_Problem details_
Repeat the records below exactly, line for line.

(Saved entries)
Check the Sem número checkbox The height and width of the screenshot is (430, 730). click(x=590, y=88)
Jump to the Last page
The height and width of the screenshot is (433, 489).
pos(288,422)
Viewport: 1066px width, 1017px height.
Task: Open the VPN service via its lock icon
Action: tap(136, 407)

_Response for this exercise_
Check the Sem número checkbox The height and width of the screenshot is (430, 730). click(x=590, y=88)
Jump to the Last page
The height and width of the screenshot is (433, 489).
pos(288,422)
Viewport: 1066px width, 1017px height.
Task: Open the VPN service via its lock icon
Action: tap(136, 407)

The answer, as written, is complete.